Set problem | Starting at the line that contains "Notice (1104, 55)" and stopping after the final line below, copy each line again in full with its coordinates scaled by 0.2. Round every result to a whole number, with halves rounded up.

(Entries for locating words and elements)
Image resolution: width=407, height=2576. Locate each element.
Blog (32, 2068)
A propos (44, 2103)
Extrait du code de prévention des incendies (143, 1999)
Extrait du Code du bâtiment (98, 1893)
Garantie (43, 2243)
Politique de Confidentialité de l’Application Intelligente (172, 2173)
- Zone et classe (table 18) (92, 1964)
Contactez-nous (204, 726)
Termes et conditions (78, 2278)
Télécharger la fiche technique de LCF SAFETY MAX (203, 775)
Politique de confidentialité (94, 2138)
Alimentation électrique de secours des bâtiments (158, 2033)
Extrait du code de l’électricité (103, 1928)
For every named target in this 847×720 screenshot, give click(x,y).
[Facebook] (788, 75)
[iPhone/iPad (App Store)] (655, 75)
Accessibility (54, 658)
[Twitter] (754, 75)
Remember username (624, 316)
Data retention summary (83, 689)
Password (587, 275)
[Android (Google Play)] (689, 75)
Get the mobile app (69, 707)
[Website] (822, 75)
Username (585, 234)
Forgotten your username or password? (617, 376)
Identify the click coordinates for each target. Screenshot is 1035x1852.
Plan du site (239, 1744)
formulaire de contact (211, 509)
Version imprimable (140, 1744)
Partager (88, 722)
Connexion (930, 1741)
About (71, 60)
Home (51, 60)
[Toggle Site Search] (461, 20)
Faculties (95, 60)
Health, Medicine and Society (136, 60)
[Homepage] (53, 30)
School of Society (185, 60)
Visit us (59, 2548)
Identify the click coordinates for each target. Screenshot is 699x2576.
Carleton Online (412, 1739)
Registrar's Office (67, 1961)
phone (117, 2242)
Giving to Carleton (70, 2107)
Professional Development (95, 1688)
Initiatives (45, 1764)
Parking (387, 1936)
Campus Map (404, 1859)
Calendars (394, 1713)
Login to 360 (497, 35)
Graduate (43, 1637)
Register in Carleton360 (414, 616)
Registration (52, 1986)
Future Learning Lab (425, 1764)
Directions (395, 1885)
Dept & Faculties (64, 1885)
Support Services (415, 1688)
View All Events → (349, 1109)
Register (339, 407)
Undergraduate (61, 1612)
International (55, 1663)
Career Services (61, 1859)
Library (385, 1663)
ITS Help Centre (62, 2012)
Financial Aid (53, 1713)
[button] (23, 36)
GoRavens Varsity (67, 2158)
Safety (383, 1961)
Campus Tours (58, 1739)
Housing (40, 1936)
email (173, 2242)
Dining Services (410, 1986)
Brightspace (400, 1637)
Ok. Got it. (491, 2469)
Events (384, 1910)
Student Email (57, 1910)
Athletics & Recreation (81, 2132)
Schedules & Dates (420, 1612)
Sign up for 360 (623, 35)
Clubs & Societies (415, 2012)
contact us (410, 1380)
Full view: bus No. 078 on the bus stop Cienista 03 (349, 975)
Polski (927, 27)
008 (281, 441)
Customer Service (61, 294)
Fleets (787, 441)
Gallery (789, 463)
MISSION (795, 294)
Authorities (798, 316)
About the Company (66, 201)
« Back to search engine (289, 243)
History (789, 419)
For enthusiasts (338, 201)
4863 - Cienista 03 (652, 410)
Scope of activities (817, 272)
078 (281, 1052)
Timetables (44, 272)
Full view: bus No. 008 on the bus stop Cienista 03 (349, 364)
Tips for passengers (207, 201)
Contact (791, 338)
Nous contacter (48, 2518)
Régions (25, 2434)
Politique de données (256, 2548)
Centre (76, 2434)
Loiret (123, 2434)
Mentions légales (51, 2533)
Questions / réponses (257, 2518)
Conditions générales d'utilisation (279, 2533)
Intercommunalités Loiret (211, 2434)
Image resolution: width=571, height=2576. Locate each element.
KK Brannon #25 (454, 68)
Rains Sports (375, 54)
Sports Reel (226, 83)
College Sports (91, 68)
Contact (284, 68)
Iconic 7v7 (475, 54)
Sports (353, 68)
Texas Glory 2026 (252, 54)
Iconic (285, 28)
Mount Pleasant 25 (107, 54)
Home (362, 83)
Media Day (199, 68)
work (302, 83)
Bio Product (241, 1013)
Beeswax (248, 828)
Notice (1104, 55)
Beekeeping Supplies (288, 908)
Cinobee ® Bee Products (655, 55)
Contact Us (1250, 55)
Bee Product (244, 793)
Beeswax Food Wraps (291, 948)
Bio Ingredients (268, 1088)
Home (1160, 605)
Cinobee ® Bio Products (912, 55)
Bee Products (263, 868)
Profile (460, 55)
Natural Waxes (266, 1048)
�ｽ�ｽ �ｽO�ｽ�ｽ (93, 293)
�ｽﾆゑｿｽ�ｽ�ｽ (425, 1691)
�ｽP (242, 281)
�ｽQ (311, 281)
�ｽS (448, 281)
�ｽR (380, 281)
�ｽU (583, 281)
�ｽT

Worked answer |
Notice (221, 11)
Beekeeping Supplies (58, 182)
Cinobee ® Bee Products (131, 11)
Contact Us (250, 11)
Bee Product (49, 159)
Beeswax Food Wraps (58, 190)
Bio Ingredients (54, 218)
Home (232, 121)
Cinobee ® Bio Products (182, 11)
Bee Products (53, 174)
Profile (92, 11)
Natural Waxes (53, 210)
�ｽ�ｽ �ｽO�ｽ�ｽ (19, 59)
�ｽﾆゑｿｽ�ｽ�ｽ (85, 338)
�ｽP (48, 56)
�ｽQ (62, 56)
�ｽS (90, 56)
�ｽR (76, 56)
�ｽU (117, 56)
�ｽT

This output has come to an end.